Lei de Cotas e a antipropaganda oficial

por Luciana Morosini 11/05/2013 00:13
Jefferson Rudy/CB/D.A Press
Estudantes da UnB se mobilizam pelas cotas na universidade (foto: Jefferson Rudy/CB/D.A Press)

Luciano Mendes de Faria Filho



O Ministério da Educação (MEC) colocou no ar, nas últimas semanas, uma peça publicitária para divulgação da Lei de Cotas. Essa lei faz parte de um conjunto de ações afirmativas para criar melhores condições de acesso de estudantes oriundos das escolas públicas às universidades e aos institutos federais.

Na propaganda, um jovem negro fala de sua origem trabalhadora, afirma que sempre estudou em escolas públicas e que, também por ser negro, pode se beneficiar da lei para estudar numa ótima universidade pública do país. Lembra, ainda, que está fazendo o que gosta e que sabe que sairá da universidade com uma ótima qualificação para o mercado de trabalho ou para a carreira acadêmica.

A peça publicitária tem vários méritos: mostra uma visão positiva da escola pública; traz para um público mais amplo a informação sobre essa importante política de ação afirmativa; ajuda a tornar o sonho de entrar numa boa universidade pública algo que pode ser compartilhado por milhões de jovens que, certamente, se identificarão com o estudante que nela aparece, entre outros.

No entanto, ao fechar a propaganda, ouve-se uma narradora dizendo: “O direito à educação é de todos. O mérito é sempre seu!”. Essa afirmação é desastrosa. Ela, na verdade, vai em sentido contrário daquilo que justifica e fundamenta a própria lei.

Em primeiro lugar, ao afirmar que “o mérito é todo seu”, a peça publicitária desconsidera que, quando um aluno pobre e negro chega à universidade, o mérito nunca é todo dele. Todas as pesquisas mostram que para que isso ocorra é necessário o apoio e a solidariedade de um conjunto muito grande de pessoas, que vai da família, passa pelos amigos e, não raramente, envolve fortemente os professores da escola básica. Praticamente todos os analistas e ativistas sociais que lidam com a educação sabem a importância dessa ampla rede para o sucesso escolar dos alunos pobres que frequentam a escola pública.
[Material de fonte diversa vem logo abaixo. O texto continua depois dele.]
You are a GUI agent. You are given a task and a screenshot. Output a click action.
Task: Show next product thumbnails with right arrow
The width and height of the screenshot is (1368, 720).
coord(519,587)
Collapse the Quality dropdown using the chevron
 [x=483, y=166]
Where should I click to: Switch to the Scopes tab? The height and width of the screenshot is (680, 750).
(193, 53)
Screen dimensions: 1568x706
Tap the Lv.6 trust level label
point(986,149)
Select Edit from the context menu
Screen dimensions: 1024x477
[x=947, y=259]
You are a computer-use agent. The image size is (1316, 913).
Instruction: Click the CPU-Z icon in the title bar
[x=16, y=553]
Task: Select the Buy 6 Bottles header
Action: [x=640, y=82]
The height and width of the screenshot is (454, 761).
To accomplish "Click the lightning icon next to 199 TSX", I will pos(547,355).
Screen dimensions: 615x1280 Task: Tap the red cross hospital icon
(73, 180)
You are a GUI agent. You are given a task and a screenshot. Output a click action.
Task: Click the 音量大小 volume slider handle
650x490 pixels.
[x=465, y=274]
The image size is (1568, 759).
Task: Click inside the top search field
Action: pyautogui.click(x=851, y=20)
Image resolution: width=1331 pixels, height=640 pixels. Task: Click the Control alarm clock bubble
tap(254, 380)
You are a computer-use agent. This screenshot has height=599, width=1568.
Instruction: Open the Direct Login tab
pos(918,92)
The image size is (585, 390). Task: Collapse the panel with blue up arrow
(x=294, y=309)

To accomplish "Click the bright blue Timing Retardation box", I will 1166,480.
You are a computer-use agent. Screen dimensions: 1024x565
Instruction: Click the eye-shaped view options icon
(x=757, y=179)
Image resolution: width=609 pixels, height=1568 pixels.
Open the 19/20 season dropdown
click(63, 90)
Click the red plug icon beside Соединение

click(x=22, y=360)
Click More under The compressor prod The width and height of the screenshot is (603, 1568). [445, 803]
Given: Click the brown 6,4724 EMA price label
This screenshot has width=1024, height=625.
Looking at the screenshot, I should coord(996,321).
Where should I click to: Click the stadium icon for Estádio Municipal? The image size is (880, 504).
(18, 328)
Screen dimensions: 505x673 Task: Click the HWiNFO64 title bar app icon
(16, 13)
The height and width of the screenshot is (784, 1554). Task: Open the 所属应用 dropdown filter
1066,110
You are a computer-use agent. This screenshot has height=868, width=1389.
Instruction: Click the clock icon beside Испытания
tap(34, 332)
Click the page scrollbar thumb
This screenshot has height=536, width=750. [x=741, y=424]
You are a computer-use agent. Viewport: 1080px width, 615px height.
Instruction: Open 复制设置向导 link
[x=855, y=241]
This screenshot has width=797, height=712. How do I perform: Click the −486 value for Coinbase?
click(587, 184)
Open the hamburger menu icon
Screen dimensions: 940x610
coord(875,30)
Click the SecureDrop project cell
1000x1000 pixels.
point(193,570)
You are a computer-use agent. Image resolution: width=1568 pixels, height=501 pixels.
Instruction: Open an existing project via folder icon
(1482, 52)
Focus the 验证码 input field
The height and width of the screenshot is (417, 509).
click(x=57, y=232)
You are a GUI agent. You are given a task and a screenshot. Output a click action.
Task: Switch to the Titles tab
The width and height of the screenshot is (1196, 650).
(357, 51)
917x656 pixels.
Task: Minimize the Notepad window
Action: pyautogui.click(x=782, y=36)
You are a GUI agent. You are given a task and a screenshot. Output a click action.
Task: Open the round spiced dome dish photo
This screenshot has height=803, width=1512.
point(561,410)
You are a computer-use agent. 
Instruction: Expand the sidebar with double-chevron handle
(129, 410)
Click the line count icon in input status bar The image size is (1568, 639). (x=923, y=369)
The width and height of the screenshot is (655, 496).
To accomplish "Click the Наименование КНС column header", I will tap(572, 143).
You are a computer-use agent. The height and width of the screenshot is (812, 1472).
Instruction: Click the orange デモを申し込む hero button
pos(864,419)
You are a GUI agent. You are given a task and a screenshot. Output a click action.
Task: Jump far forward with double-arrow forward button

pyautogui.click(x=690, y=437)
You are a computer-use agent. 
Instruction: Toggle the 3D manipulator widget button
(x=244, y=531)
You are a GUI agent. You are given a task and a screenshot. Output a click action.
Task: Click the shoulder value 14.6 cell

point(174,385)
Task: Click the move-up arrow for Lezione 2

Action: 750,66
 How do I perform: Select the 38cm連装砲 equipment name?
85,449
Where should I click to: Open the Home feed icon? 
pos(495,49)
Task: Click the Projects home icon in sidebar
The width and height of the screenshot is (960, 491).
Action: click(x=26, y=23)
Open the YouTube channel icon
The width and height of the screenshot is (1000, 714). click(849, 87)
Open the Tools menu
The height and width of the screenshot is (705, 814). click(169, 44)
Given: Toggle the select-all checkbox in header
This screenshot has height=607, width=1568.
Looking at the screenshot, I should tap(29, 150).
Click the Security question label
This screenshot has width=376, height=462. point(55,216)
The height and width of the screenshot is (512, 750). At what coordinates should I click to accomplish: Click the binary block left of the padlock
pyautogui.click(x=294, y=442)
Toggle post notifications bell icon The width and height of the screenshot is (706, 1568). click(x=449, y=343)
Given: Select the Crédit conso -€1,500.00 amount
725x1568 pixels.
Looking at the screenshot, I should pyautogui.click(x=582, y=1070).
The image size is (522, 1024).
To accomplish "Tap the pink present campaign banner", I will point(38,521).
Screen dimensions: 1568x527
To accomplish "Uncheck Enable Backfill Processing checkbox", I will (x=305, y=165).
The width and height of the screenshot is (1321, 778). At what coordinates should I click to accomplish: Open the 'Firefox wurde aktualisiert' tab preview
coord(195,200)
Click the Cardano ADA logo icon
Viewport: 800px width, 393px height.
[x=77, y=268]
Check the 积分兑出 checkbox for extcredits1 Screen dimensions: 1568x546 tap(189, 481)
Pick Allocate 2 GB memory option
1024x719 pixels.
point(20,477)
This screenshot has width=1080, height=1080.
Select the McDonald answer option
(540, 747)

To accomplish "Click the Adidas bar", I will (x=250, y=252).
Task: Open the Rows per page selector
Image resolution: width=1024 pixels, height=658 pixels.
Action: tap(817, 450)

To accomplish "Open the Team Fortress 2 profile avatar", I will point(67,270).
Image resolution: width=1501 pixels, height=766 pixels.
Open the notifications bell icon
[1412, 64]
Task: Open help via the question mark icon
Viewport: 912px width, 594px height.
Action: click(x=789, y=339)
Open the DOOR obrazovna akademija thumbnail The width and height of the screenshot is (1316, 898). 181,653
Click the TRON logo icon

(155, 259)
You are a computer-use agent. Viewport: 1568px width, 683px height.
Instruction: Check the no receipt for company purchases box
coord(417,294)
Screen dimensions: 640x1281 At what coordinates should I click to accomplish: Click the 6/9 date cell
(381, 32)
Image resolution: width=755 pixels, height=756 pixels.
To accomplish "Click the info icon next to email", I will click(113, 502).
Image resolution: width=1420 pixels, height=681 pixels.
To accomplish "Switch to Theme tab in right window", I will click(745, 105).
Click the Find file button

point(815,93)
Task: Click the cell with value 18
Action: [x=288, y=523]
Mas não é apenas por afirmar o mérito individual do aluno que a peça presta um desserviço à causa mais ampla da qual a Lei de Cotas participa, que é a da construção de condições sociais menos desiguais de acesso aos bens públicos para o conjunto da população. Ao acentuar que “o mérito é sempre seu”, a propaganda também afirma que, se há milhões de jovens que não conseguem uma vaga na universidade pública, é porque eles… não têm mérito, é óbvio! Ou seja, novamente reduz uma questão social e coletiva a um problema de mérito individual.

Sabemos que o que justifica e fundamenta a Lei de Cotas é justamente o fato de que não basta o talento pessoal do aluno. Ou seja, ela é justificada pelo fato de que os alunos das escolas públicas, notadamente os negros, mesmo tendo grande talento, mesmo tendo muitos méritos, não conseguem vencer as adversidades sociais, econômicas, sociais e, mesmo, escolares que lhes obstruem o acesso às universidade públicas. Uma vez beneficiados pelas ações afirmativas, como a Lei de Cotas, por exemplo, para entrar nas universidades, tais alunos demonstram que têm mérito suficiente para alcançar rendimento igual ou melhor que os demais alunos, como demonstram as recentes pesquisas amplamente divulgadas sobre o assunto.

Política autoritária


Há que se perguntar, pois, como o MEC coloca no ar uma peça publicitária que é, na verdade, uma antipropaganda da causa que ela pretende apoiar. Minha hipótese é a de que há entre nossas elites, inclusive em parte daquela que hoje ocupa o ministério, uma cultura política autoritária, travestida de meritocrática, que desconsidera que em um país tão desigual e marcado por favorecimentos os mais diversos como o nosso o mérito pessoal é, muitas vezes, o que menos conta, sobretudo no que se refere à escolarização.

Por isso mesmo, o MEC parece ter incorporado a Lei de Cotas, mas não parece ter incorporado a profunda crítica à sociedade brasileira que dá substância e justifica essa mesma legislação. Sem levar em conta essa críticas, as políticas do MEC podem, todavia, transformar uma política de ação afirmativa, como a Lei de Cotas, em uma política paliativa como tantas outras que já vimos neste país.

. Luciano Mendes de Faria Filho é professor da UFMG e coordenador do Projeto Pensar a educação, pensar o Brasil – 1822/2022.